◆ PROMPT: Report how many lines in the entries below hold the word "computer". Your answer is that number alone.

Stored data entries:
== Segment start ==

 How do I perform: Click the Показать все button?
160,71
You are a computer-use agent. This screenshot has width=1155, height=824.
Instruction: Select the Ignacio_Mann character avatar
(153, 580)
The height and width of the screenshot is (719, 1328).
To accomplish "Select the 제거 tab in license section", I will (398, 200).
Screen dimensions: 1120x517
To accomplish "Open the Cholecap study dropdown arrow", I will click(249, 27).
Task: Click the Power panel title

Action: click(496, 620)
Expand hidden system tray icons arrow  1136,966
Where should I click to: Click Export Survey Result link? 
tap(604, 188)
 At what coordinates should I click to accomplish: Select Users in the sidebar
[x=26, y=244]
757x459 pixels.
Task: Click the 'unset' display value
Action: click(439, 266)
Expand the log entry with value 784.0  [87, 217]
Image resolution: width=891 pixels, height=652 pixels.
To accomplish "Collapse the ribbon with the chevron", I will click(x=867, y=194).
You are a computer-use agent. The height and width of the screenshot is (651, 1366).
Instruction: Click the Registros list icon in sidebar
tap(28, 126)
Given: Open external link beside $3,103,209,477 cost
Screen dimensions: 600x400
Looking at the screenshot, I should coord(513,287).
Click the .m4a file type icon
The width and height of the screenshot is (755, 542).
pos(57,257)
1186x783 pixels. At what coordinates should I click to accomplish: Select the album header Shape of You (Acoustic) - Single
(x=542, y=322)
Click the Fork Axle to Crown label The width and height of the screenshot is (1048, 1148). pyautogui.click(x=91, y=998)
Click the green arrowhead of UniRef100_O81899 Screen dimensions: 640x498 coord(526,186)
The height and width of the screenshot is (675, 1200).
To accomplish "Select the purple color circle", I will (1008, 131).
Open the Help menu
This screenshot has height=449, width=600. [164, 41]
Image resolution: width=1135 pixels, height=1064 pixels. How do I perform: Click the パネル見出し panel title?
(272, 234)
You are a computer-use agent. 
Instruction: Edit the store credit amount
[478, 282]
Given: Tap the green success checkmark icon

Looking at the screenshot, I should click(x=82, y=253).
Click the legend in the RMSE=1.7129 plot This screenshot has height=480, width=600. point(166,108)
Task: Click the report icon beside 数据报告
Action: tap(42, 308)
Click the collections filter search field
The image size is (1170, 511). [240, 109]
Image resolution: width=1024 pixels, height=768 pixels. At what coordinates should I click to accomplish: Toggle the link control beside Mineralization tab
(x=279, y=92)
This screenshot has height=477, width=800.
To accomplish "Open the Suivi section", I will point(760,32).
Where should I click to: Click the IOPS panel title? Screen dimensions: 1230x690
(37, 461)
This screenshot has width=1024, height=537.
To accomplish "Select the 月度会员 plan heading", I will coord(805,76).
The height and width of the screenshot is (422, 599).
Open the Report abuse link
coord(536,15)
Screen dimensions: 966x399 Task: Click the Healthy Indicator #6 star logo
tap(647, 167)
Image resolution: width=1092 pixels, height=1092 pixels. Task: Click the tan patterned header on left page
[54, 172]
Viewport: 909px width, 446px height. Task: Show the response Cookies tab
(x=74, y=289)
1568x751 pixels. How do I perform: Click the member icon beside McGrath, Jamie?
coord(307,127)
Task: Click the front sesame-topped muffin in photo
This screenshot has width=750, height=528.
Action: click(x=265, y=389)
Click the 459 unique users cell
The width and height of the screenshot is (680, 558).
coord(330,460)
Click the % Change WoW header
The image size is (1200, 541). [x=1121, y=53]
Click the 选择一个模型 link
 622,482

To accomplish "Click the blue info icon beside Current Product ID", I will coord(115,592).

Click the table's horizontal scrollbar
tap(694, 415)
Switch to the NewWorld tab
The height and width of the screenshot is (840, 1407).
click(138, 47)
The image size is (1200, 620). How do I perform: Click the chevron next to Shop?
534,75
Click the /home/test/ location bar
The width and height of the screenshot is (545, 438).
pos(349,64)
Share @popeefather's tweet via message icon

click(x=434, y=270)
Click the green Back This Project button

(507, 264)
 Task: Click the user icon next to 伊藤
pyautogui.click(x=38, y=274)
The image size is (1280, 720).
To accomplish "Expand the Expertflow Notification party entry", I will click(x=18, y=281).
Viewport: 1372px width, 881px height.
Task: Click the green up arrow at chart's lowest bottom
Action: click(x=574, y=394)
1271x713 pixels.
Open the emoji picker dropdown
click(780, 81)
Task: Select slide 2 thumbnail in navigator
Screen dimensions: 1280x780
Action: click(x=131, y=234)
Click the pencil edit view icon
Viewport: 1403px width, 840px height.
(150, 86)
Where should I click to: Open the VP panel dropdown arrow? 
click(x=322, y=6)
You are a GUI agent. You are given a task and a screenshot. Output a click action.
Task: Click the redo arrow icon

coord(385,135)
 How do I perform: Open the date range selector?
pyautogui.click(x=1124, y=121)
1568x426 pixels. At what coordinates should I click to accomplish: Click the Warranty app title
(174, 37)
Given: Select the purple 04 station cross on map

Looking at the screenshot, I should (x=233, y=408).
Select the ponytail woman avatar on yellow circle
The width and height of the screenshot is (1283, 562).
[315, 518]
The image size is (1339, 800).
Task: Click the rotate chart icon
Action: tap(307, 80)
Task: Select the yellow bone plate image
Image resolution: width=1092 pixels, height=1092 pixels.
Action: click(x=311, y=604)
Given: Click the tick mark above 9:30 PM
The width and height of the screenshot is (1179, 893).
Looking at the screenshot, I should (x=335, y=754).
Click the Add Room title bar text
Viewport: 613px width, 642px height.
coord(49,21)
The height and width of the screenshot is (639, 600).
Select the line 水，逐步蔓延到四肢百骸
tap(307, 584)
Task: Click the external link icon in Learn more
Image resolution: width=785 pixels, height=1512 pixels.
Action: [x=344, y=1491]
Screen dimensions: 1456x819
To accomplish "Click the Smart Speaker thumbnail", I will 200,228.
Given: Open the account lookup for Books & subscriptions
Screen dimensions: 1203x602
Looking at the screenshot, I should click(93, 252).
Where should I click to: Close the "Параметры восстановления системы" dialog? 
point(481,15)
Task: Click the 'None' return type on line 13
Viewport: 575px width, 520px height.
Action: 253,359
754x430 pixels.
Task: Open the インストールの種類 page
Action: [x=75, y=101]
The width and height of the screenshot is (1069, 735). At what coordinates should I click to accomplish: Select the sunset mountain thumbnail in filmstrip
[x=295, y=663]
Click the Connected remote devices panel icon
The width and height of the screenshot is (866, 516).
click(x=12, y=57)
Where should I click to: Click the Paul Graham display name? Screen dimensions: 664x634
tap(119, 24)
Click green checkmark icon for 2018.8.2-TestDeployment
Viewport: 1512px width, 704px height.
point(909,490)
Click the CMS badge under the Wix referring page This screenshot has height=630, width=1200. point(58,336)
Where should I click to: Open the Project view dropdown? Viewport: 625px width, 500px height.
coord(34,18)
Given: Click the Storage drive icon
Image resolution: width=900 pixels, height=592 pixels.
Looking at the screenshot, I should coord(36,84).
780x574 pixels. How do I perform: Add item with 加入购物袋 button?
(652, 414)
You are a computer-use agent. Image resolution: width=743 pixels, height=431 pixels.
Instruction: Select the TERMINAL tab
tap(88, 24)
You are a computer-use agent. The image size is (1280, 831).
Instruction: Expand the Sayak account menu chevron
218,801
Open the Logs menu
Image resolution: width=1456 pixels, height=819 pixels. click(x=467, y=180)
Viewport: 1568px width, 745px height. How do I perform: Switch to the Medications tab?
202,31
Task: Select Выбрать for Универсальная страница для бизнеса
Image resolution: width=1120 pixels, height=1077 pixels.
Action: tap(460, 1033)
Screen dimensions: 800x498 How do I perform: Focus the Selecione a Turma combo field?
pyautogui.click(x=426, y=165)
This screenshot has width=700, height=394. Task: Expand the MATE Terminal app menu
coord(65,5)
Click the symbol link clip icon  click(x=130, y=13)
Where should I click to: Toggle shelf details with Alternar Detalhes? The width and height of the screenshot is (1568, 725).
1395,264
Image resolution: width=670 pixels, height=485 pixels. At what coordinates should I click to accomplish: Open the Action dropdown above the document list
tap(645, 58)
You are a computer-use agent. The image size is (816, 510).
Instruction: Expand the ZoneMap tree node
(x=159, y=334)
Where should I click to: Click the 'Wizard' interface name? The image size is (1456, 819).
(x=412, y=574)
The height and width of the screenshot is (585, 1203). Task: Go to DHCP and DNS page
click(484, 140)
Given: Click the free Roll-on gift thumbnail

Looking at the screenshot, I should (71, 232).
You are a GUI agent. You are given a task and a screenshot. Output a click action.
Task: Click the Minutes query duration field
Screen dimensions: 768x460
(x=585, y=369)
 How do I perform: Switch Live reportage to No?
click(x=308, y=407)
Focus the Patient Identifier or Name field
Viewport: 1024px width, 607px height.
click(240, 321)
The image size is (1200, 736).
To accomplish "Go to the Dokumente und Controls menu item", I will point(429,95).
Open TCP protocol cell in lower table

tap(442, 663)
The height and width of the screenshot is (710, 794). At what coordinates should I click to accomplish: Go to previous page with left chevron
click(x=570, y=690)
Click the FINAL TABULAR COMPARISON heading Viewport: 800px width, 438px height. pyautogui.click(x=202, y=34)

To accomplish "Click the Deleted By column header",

== Segment end ==

◆ RESPONSE: 6